PeopleSegNet cannot be used to de inference

Hello. I’ve tried three pretrained models which are from PeopleSegNet NGC official website to model inference. (peoplesegnet_resnet50.etlt, peoplesegnet_resnet50.tlt, and peoplesegnet_resnet50.step-20000.tlt)

However. I got three errors of inference results:

  1. peoplesegnet_resnet50.etlt: ValueError: Model extension needs to be either .engine or .tlt.

  2. peoplesegnet_resnet50.tlt: AssertionError: The pruned model must be retrained first.

  3. peoplesegnet_resnet50.step-20000.tlt:

WARNING:tensorflow:Deprecation warnings have been disabled. Set TF_ENABLE_DEPRECATION_WARNINGS=1 to re-enable them.
/usr/local/lib/python3.6/dist-packages/requests/__init__.py:91: RequestsDependencyWarning: urllib3 (1.26.5) or chardet (3.0.4) doesn't match a supported version!
  RequestsDependencyWarning)
Using TensorFlow backend.
2023-03-28 09:38:42,813 [INFO] root: Starting MaskRCNN inference.
Label file does not exist. Skipping...
::::::::
Given instruction ::
From the PeopleSegNet inference post, copy verbatim the passage that opens with the words "PeopleSegNet cannot be" and closes with "a supported version!".

Supplied data ::
::::::::
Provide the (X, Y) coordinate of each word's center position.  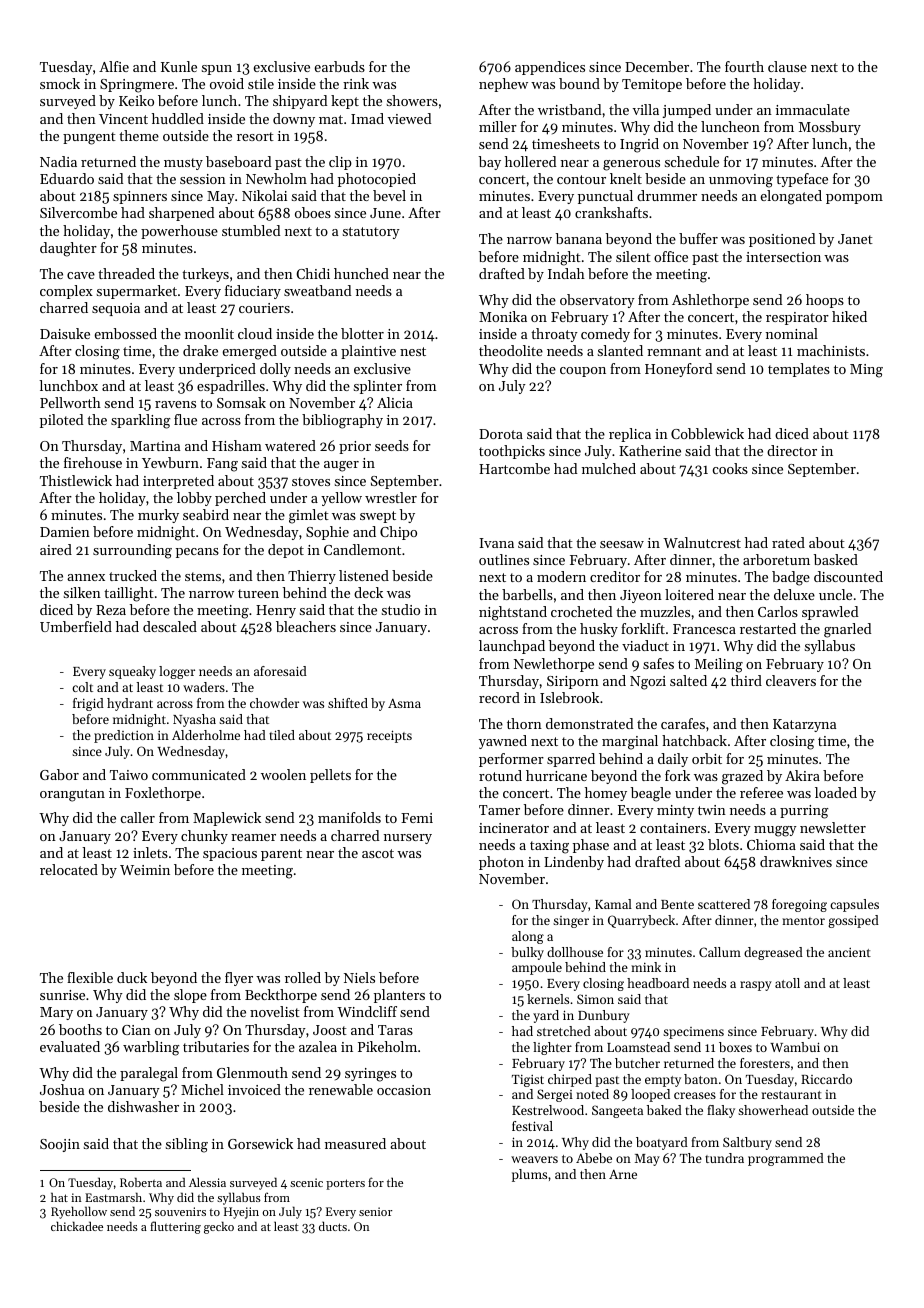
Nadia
::::::::
Written response ::
PeopleSegNet cannot be used to de inference

Hello. I’ve tried three pretrained models which are from PeopleSegNet NGC official website to model inference. (peoplesegnet_resnet50.etlt, peoplesegnet_resnet50.tlt, and peoplesegnet_resnet50.step-20000.tlt)

However. I got three errors of inference results:

  1. peoplesegnet_resnet50.etlt: ValueError: Model extension needs to be either .engine or .tlt.

  2. peoplesegnet_resnet50.tlt: AssertionError: The pruned model must be retrained first.

  3. peoplesegnet_resnet50.step-20000.tlt:

WARNING:tensorflow:Deprecation warnings have been disabled. Set TF_ENABLE_DEPRECATION_WARNINGS=1 to re-enable them.
/usr/local/lib/python3.6/dist-packages/requests/__init__.py:91: RequestsDependencyWarning: urllib3 (1.26.5) or chardet (3.0.4) doesn't match a supported version!